🤖 AI Summary
This work addresses the challenge of achieving independent, non-interfering simultaneous editing of multiple regions in multi-instance scenarios—a limitation of existing flow-matching-based image editing methods. To this end, the authors propose an instance-decoupled attention mechanism that explicitly binds textual instructions to their corresponding spatial regions within the flow-matching framework, enabling locally controllable multi-instance editing in a single forward pass. By circumventing the constraints imposed by global conditional velocity fields and joint attention mechanisms on edit disentanglement, the method achieves high-fidelity, spatially precise, and globally consistent edits. Its effectiveness is validated on both natural images and a newly introduced benchmark of text-dense infographics, demonstrating superior performance in complex, multi-object editing tasks.
📝 Abstract
Flow matching models have recently emerged as an efficient alternative to diffusion, especially for text-guided image generation and editing, offering faster inference through continuous-time dynamics. However, existing flow-based editors predominantly support global or single-instruction edits and struggle with multi-instance scenarios, where multiple parts of a reference input must be edited independently without semantic interference.

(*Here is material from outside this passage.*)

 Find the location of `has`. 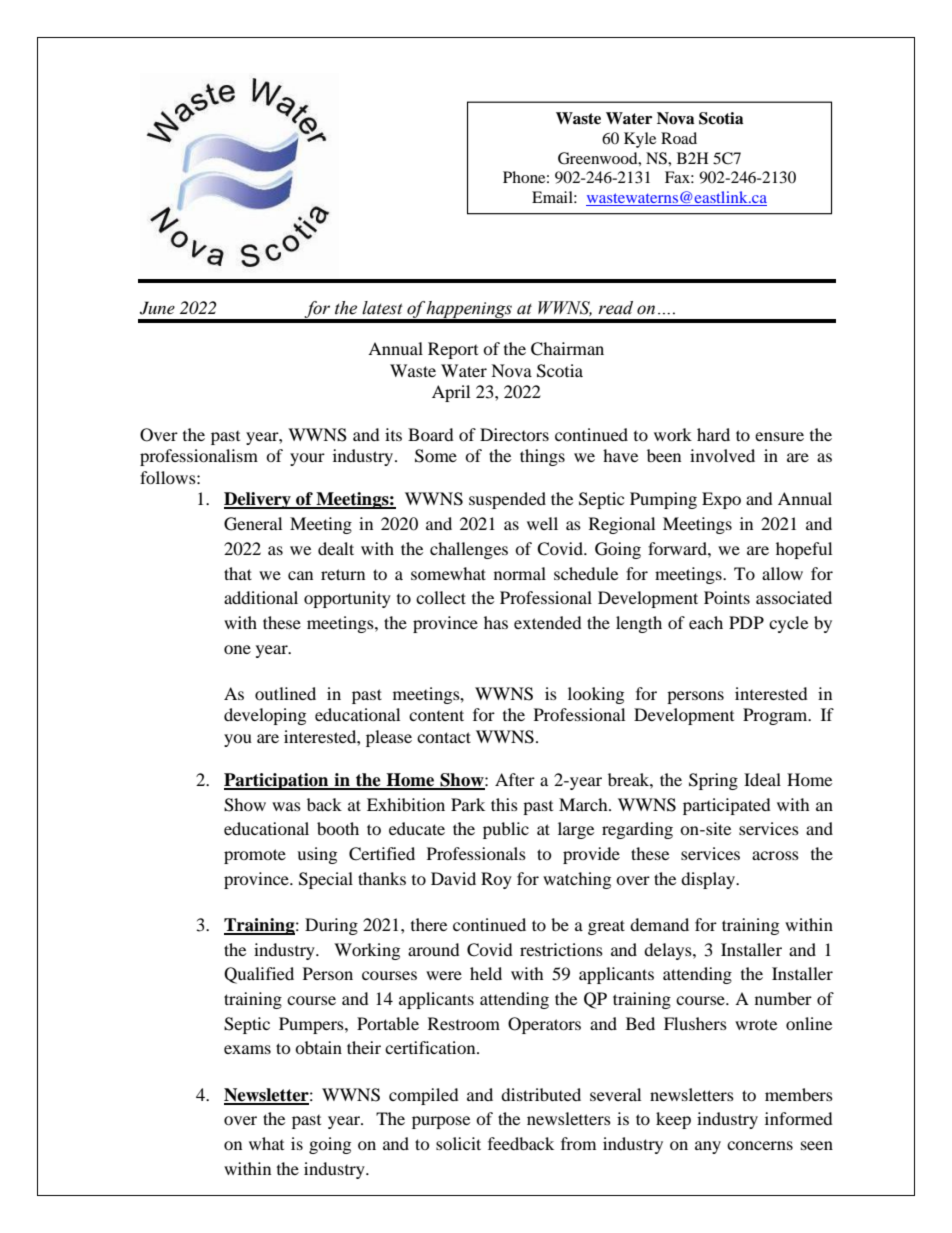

We identify this limitation as a consequence of globally conditioned velocity fields and joint attention mechanisms, which entangle concurrent edits. To address this issue, we introduce Instance-Disentangled Attention, a mechanism that partitions joint attention operations, enforcing binding between instance-specific textual instructions and spatial regions during velocity field estimation. We evaluate our approach on both natural image editing and a newly introduced benchmark of text-dense infographics with region-level editing instructions. Experimental results demonstrate that our approach promotes edit disentanglement and locality while preserving global output coherence, enabling single-pass, instance-level editing.